At the same time, I have been reading The Subtle Body: An Encyclopedia of Your Energetic Anatomy by Cyndi Dale. Fascinating read because it links all of the new research applications of quantum physics to the body. Whale medicine is knowing when you are in communication with another being. It is similar to telepathy. The part that I really enjoyed from the book was how the chakras aid healers in identifying ways to help individuals. While we may all have whale medicine gifts, we are more adept with specific chakras.

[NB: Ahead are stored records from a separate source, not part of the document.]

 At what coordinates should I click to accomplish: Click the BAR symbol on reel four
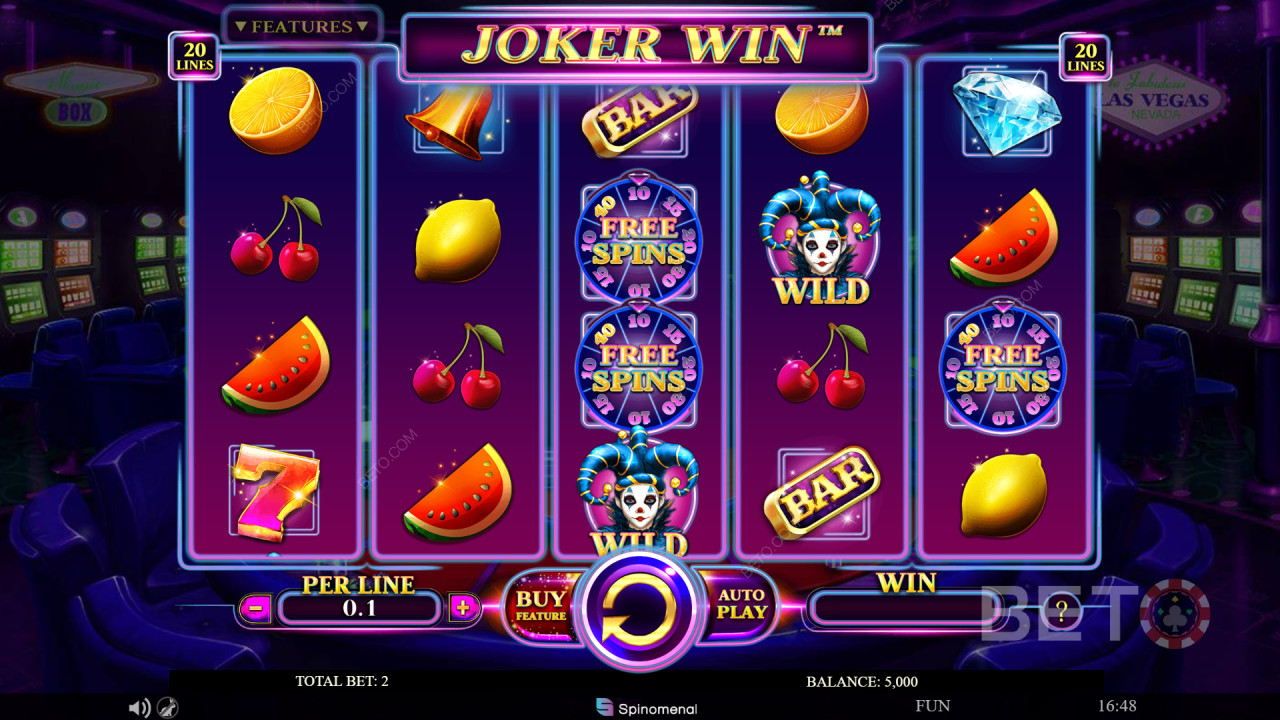pyautogui.click(x=821, y=492)
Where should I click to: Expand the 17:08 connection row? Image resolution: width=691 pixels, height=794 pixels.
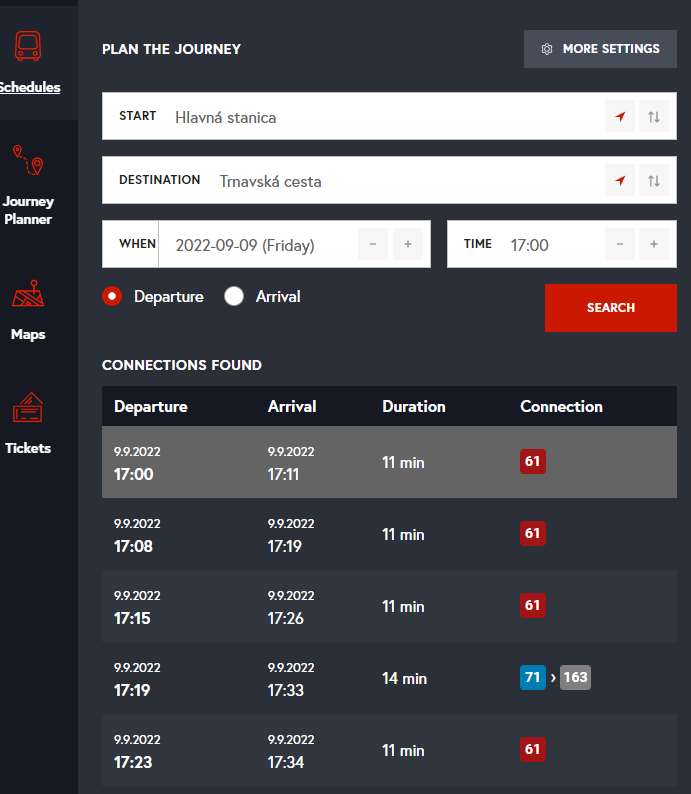(x=389, y=534)
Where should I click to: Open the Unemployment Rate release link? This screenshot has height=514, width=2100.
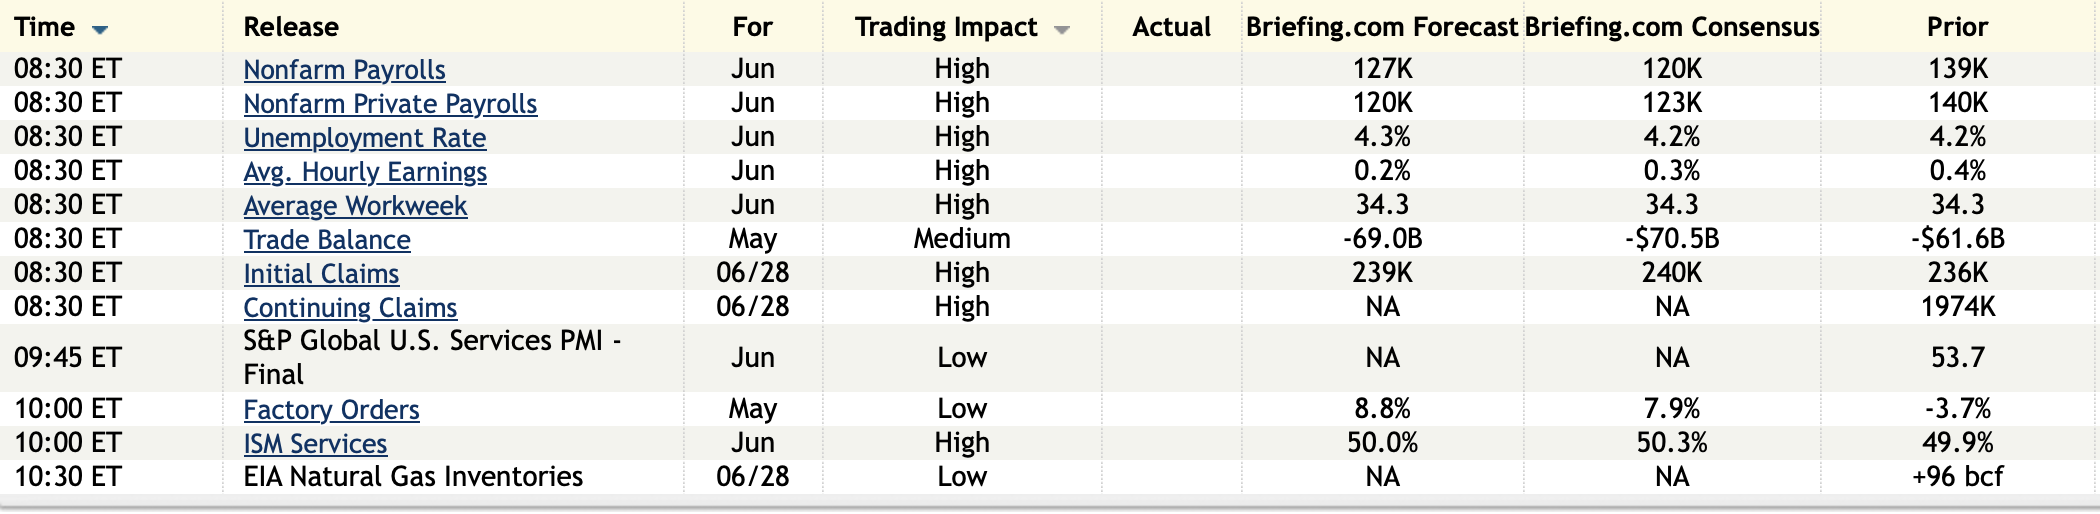pyautogui.click(x=364, y=138)

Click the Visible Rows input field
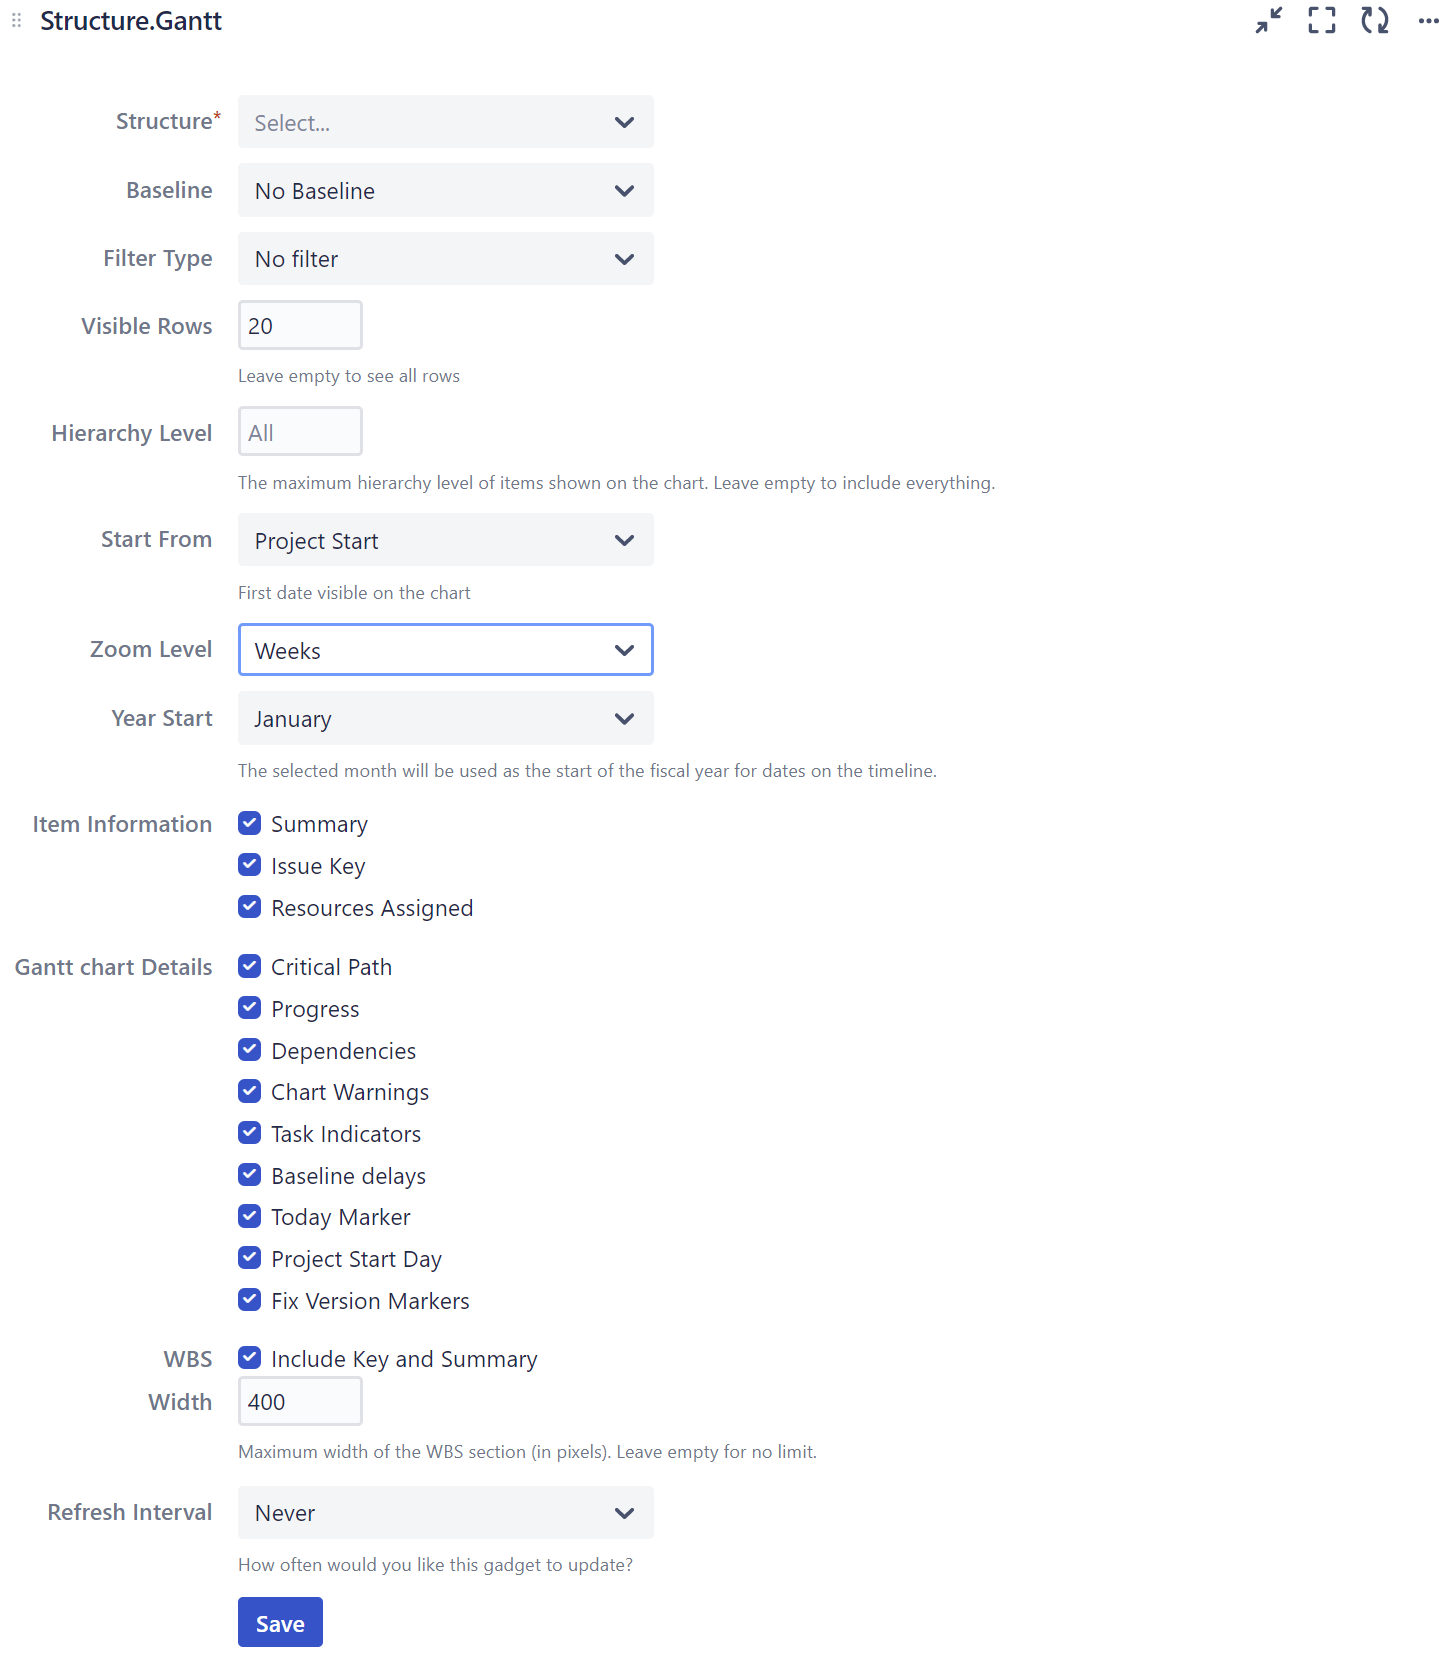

Since I am dedicated to changing my habits, I am finding that resistance is futile. What is helping me more than anything is focusing on all of the good, not my frustrations. What good is coming from this change. What positive things am I seeing about my self? Almost finished wrestling with the cocoon, I am beginning to feel my wings dry in the sun.
Last week I was confronted with the habitual patterns of interaction I had developed with significant individuals in my life. Resisting change, I wanted to cut away that which I thought would end my distress. After a few hours, I found that the resolution was woefully inadequate. In fact, my distress had only increased so I concluded that this was not the answer I was seeking. Rather, I am a woman who is compelled to be open to change and the power of love. After a good night’s sleep, I awoke to a beautiful mantra, “Surrender to the Great Spirit.” Consequently, that day, every time I felt an anxiety well up inside of me, I simply repeated the mantra and felt tremendous peace.

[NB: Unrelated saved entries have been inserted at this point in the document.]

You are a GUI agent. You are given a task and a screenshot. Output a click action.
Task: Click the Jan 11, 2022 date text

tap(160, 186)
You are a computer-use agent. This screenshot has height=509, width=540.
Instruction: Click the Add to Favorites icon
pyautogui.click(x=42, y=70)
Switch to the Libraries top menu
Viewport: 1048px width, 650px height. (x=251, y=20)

Within 24 hours, a new resolution appeared in the form of a spontaneous trip to Seattle, WA where I could benefit from a change in scenery and, ultimately, perspective. There, I was miraculously shown mirrors of my habits. And, from being able to see them so clearly, a healing pathway literally opened up before my eyes.
Surrendering to the infinite creativity of nature is a wondrous and magical delight.
Having given my workshop participants a personal ceremony to practice forgiveness, I began to read some other cultural perspectives based in eastern and western psychology and neuro-linguistic programming.
What is fascinating is that researchers notice that once we humans get to our deepest feelings of hurt, we would rather dwell and wallow there than leave it behind and move forward. Perhaps this is true because we are more frightened of our true power.
If we allow it, the process to get in touch with the wounds, forgive and move forward may happen very quickly. Our healing (and some say, on a cellular level), is a by-product of renewal.
I notice with myself that I tend to want to go back and dig up what I have planted. I want to check in with my feelings or go back to the past. Ultimately, I think this is counterproductive. After all, we don’t go and dig up seeds we’ve planted. We do what is required for the FUTURE well being of the seeds. We tend them with nourishment. So too, with our bodies, minds and spirit. In our present, we tend them with the nourishment that their future selves require. When we have finished with the past, we let it go.
One word I have heard used to describe this is “Surrender”.